The accused was also examined by doctor P. W. 12 who certified that the accused was potent. For these reasons we do not find that there is any defence for the accused for the offence of rape under section 376 (2) (f), IPC, since the victim was a minor less than 12 years old on the date of occurrence. ( 5 ) NOW coming to the offence under Section 3 (2) (v) of the S. C. and S. T. (Prevention of Atrocities) Act, 1989, it reads as under :" (2) Whoever, not being a member of a scheduled Caste or a Scheduled Tribe, (v) Commits any offence under the Indian Penal Code (45 of 1860) punishable with imprisonment for a term of ten years or more against a person or property on the ground that such person is a member of scheduled caste or a scheduled tribe or such property belongs to such member, shall be punishable with imprisonment for life and with fine. " ( 6 ) FOR attracting the offence under this section, it is not enough that an offence is committed against a member of scheduled caste or scheduled tribe. Bare perusal of this provision shows that the offence should be committed against the person belonging to scheduled Caste or Scheduled Tribe on the ground that such a person was a member of scheduled caste or scheduled tribe.

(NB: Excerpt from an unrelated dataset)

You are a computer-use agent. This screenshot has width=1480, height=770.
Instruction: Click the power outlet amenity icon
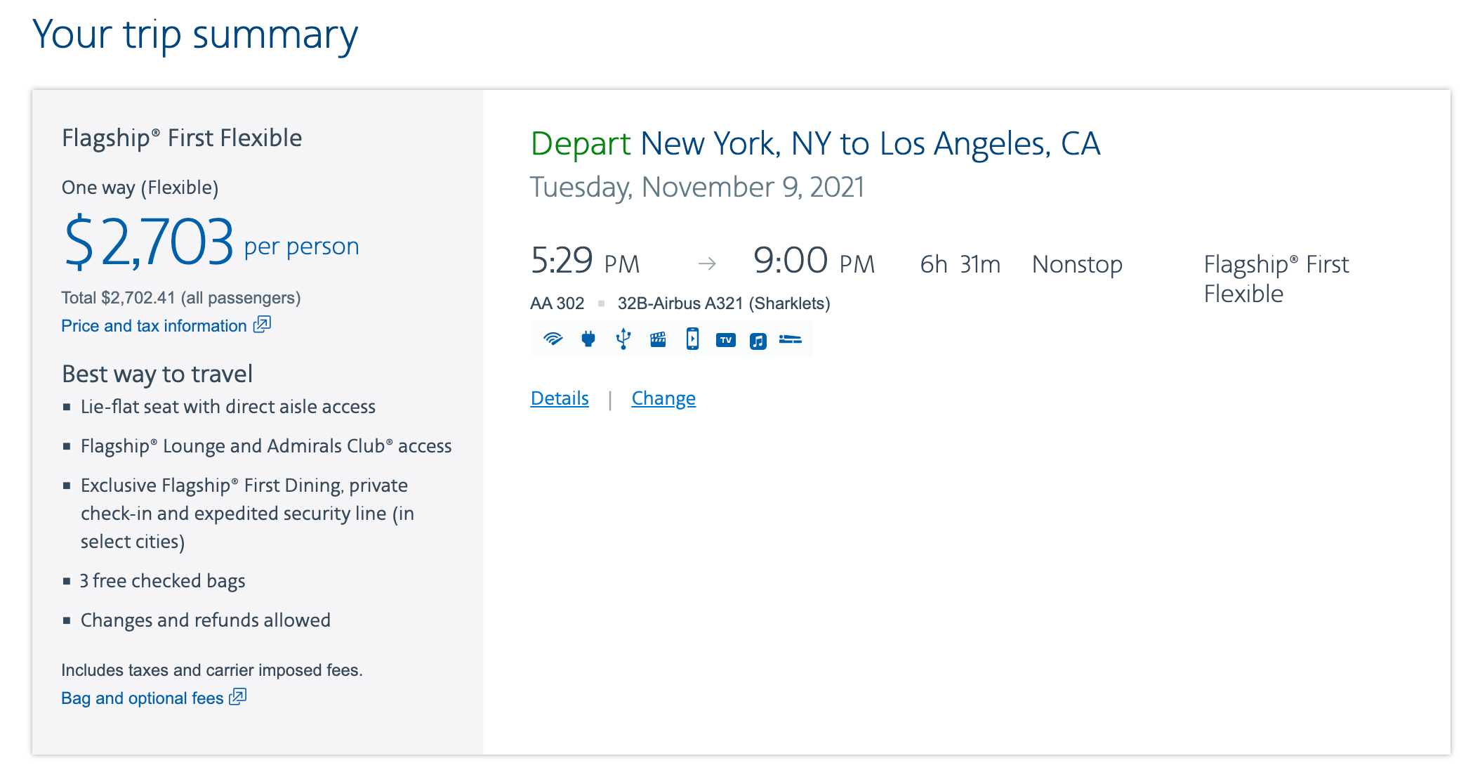[588, 340]
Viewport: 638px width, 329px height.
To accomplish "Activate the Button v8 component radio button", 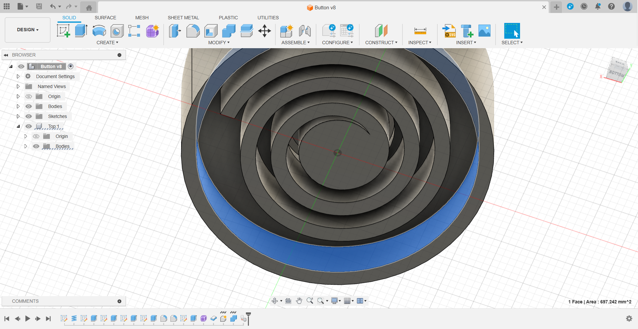I will [x=70, y=66].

Though it is a fact and it has been proved by evidence that the victim was a member of scheduled caste, but there is not an iota of evidence to show that the offence of rape was committed on her because she was a member of scheduled caste. ( 7 ) FOR these reasons, we set aside the conviction and sentence under Section 3 (2) (v) of the S. C. and S. T. (Prevention of atrocities) Act, 1989 and allow the appeal to that extent. We, however, uphold the conviction and sentence under Section 376 (2) (f) of IPC awarded by the trial Court. The appeals are according disposed of. Order accordingly.